The X-men based movie begins with a limping, pained Logan in a harsher world where mutants have seemingly disappeared. He’s getting by as a El Paso chauffeur while staying off of the grid and self-medicating with alcohol. We soon learn that he also supports and cares for two other mutants, Charles Xavier (by the wonderful Patrick Stewart) and Caliban (Stephen Merchant), each also tortured by their own demons. In addition, the great fighter carries an adamantium bullet and contemplates suicide because of his decreasing powers and declining health. His frustration and the mood of the film is depicted in multiple subtle ways such as fouler language than in any of the previous films, no clear romance, and more graphic violence. The audience is not supposed to ever feel comfortable with this story.
One of the subtle parts of this film involves Logan, historically an emotionally stunted loner, in a caregiver role over the dementia patient, Charles. In past movies, their relationship was brusque but friendly, but nothing indicated a father-son type of love.

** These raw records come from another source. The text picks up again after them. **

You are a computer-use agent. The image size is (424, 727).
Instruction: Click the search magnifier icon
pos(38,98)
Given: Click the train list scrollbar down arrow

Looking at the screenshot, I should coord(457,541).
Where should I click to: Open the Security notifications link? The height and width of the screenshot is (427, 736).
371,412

Yet anyone who has worked as a caregiver knows it to be a horrible, thankless, stressful job, which is caught quite well in this film. Set in the near future, Charles has become a danger to society because of his dementia, yet Logan fights to keep him alive, choosing to medicate him rather than mercifully killing him. That factor displays love on an exceptional level that goes beyond any sense of duty. Those deep feelings are specifically portrayed when Charles is removed from the picture.
The obvious emotional relationship, and the heart of the story, is Logan’s interaction with a young mutant named Laura (Dafne Keen). She demonstrates a definite Wolverine-esque ability and rage that she doesn’t control well. She thrusts herself into his care and he must come to terms with becoming emotionally involved with her. Wanting to get rid of her at one point, he states that his relationships all end badly and frequently rejects the girl, who also looks a little like his lost love, Jean Grey. This similarity could simply be coincidental to the film. The director and writers never make a clear point about it, but the familiarity would give Logan more reason to like the child.

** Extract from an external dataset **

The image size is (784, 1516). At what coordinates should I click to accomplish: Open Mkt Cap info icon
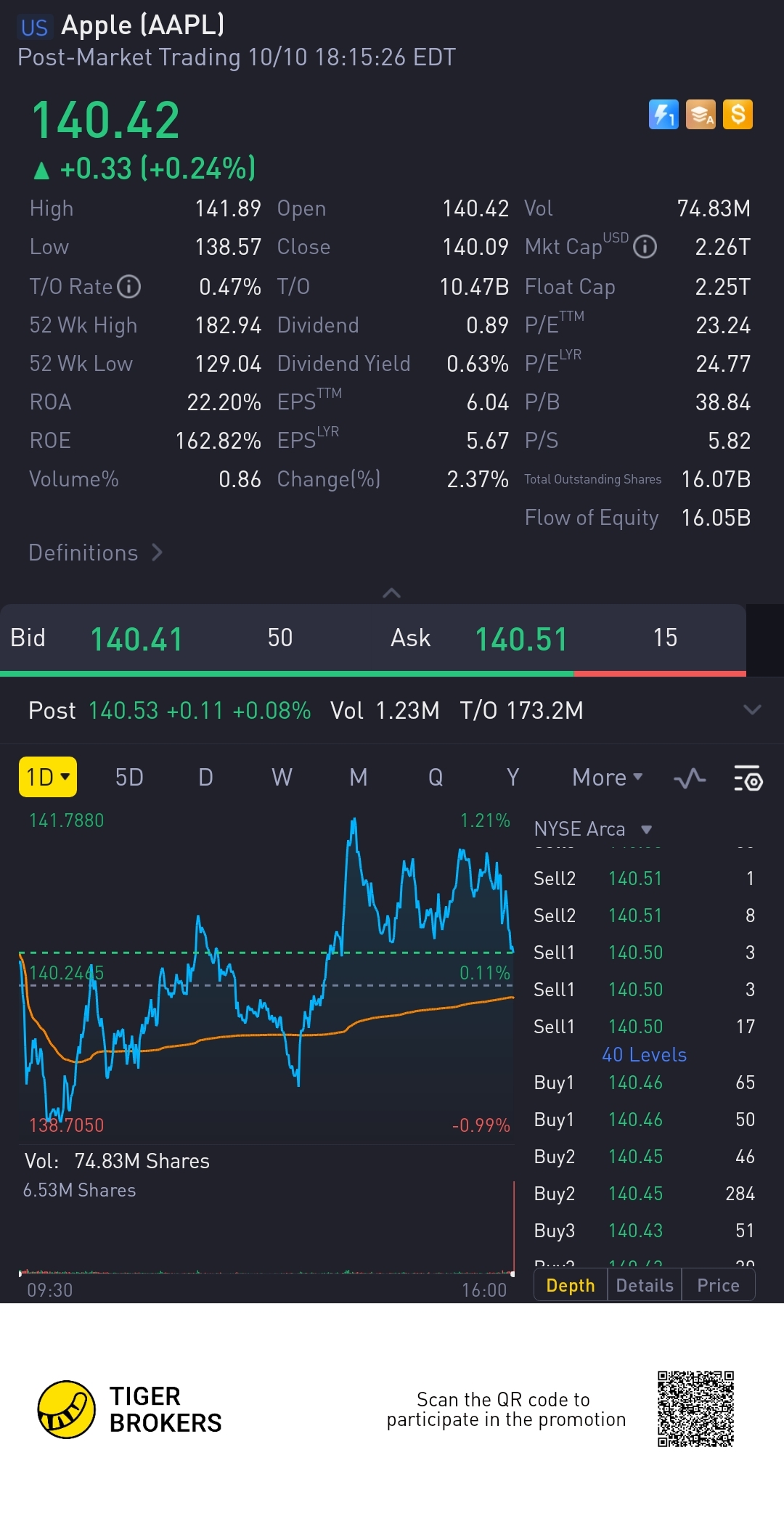coord(645,248)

The girl is the key to a vast corporate conspiracy and the secret to the disappearance of mutants. Once their fugitive journey begins, the action continues at a breakneck speed, giving little time for emotional introspection. This is to the detriment of the film for we find little reason to like the girl since she is more emotionally remote than Logan himself. Their relationship is opposite that of Logan and Charles. No real bond forms between them except out of desperation, and, although Jackman’s character feels empathy for the child, she never sees him as anything but a tool to get what she wants. Although the film drops hints that we should feel something more between the two characters, we simply don’t. Could it be the relationship was a cutting-room floor victim, giving way to the face-pasted action? Possibly. However, even when the child shows sadness at Logan’s death, her sentiment comes too little and too late for us to care.
If I had to rate this film, it would be only at three stars. As a huge fan of Hugh Jackman and a devoted follower of the X-men movies, I expected to be weeping in great sympathy while watching. The trailers had told us to expect to love and lose the Wolverine. None of the expected emotions materialized. I felt more moved at Charles’ death mainly because it came during a sense of clarity for the character and a feeling of betrayal. The frequent foul language put me off, as did the flying body parts. Jackman’s acting was excellent since c he is so comfortable with this character, but Dafne Keen failed to deliver the emotional punch. In switching too quickly between extreme action and tender moment, the film destroyed what should have been the great tear-jerking climax.
In the end, I liked the movie but Logan will not go down in history as any great comic book film. Yet his ending felt right for the iconic character. He had come full circle to where he began: not likeable, at war with himself, and ever striving to do the right thing.